Essa paixão fez com eles criassem o PER, “Percorsi Enogastronomici di Ricerca”, em tradução livre, Percursos Enogastronômicos de Pesquisa, uma espécie de bodega, cheese bar e restaurante, um espaço moderno onde eles vendem seus queijos e especialidades da enogastronomia italiana e promovem degustações, cursos e eventos.
As etapas na produção do queijo
Este é o Carlo Piccoli, proprietário da Perenzin, medindo a temperatura do leite. Aqui começa o processo de produção do queijo. Neste momento é adicionado o fermento e logo depois o coalho. A temperatura de coagulação e o tipo de coalho são diferentes para cada tipo de queijo.
Com esse instrumento chamado lira, Carlo vai cortando a massa formada para facilitar a saída do soro, assim formam-se pequenos quadradinhos. Para obter queijos mais duros, os quadradinhos devem ser menores. Para queijos mais moles, não é necessário fazer muitos cortes na massa.
Aqui o Carlo coloca a massa nas forminhas. Esse é outro tipo de queijo, o robiola de cabra, um queijo de pasta mole e fresco, feito com leite cru. Eu acho uma delícia comer com salada e verdura. Outra coisa boa: tem baixo teor de colesterol.

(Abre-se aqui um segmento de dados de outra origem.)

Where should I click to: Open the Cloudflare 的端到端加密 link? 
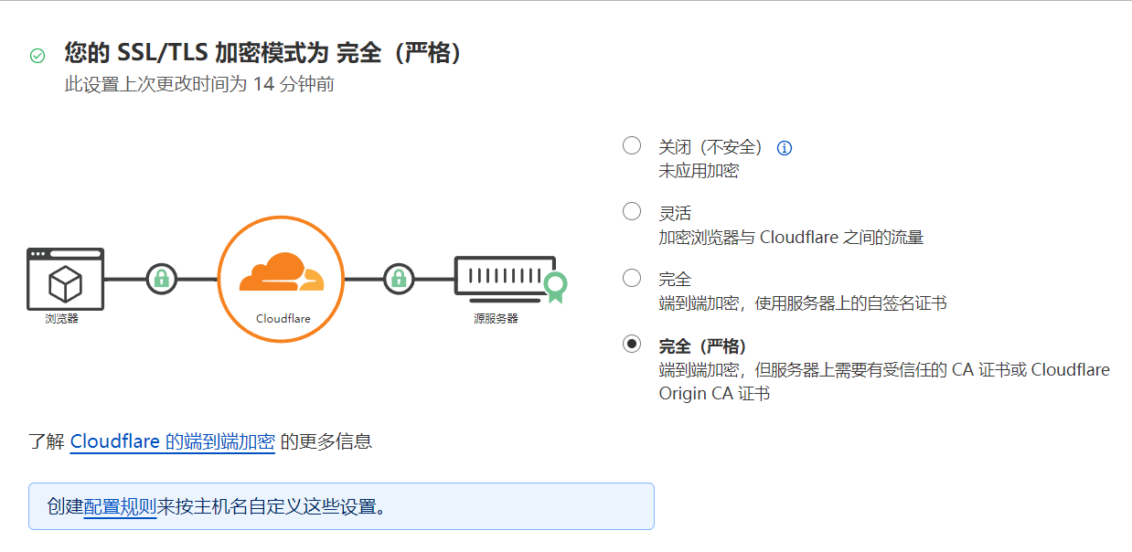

Esse é o momento da salga. Os queijos são colocados em banheiras com sal, que além de dar sabor, contribui também como agente conservante e com a consistência e textura da massa e da casca.
Esse é o ciock ao vinho tinto, um formaggio ubriaco, ou seja, um queijo bêbado. Rs. Durante a primeira guerra mundial os soldados italianos escondiam os queijos dos austríacos, cobrindo-os com o mosto do vinho. Hoje ele é fabricado principalmente aqui no Vêneto, com mosto de vinho de vários tipos de uva. O queijo absorve o aroma do vinho e tem um sabor muito particular.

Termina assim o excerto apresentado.